All the folk melodies used as source material are drawn, appropriately, from Masovia, the region around Warsaw. All were collected by the pioneering ethnographer Oskar Kolberg, who first published them in the 1880s. (A comparison to Stravinsky and works like The Rite of Spring, whose folk sources likewise came from library shelves, not from a deep attachment to peasant culture, is understandably tempting.) The opening Intrada weaves together several of these tunes to form a massive contrapuntal exposition whose upward-building shape is reversed, and whose aggressive character is calmed, in a placid coda. The second movement, Capriccio notturno e Arioso, is a scherzo of a lightness and nocturnal mystery worthy of comparison with Mendelssohn's Midsummer Night's Dream or the "Queen Mab" scherzo of Berlioz' Romeo and Juliet. This scherzo is interrupted by the broad, dramatic trumpet theme of the Arioso, made the more stirring by hammered interjections from the rest of the orchestra.

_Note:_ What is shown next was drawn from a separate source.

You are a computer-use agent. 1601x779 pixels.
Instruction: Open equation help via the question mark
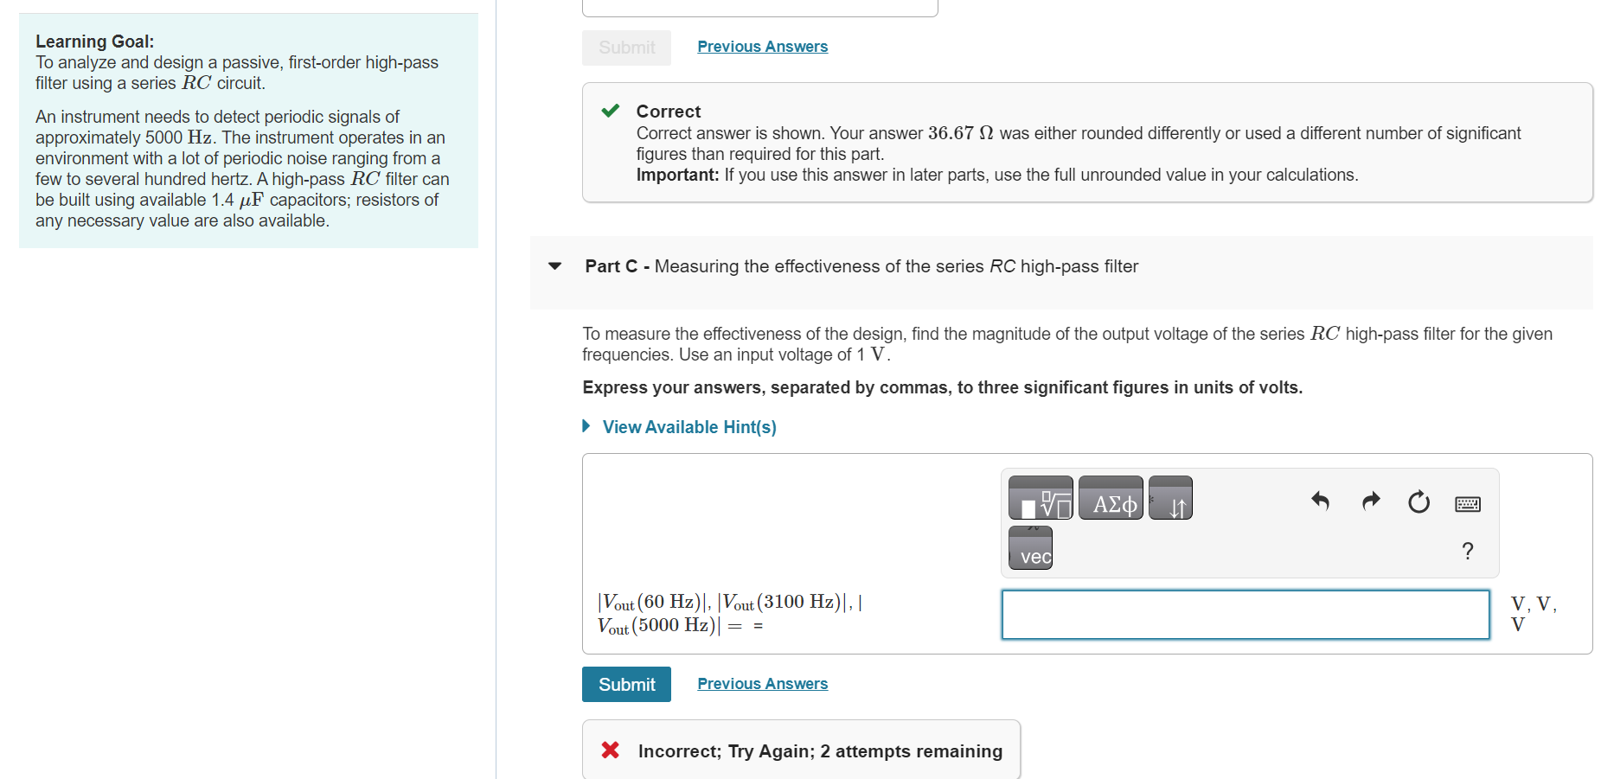[x=1468, y=551]
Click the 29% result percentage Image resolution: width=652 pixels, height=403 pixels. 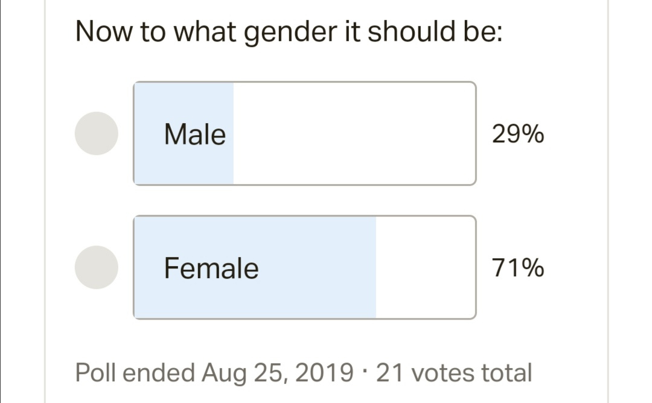pos(517,134)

As so often in Lutoslawski's music, the main movement of the Concerto for Orchestra is the last, here a vast finale that summarizes, unifies, and finally resolves the materials and dramatic tensions of the much shorter first two movements. The finale is in two large parts: a Passacaglia ingeniously constructed over a folksong ground bass, followed by a Toccata e Corale - a large-scale sonata-form movement whose main theme is in fact the same as that of the passacaglia we have just heard, while its second theme is made of music first introduced in the Intrada. The chorale that occurs at the heart of this final movement is newly invented, but its countermelody, first given to solo flute, is descended from yet another Polish folk song.

- Steven Stucky is Consulting Composer for New Music for the Los Angeles Philharmonic.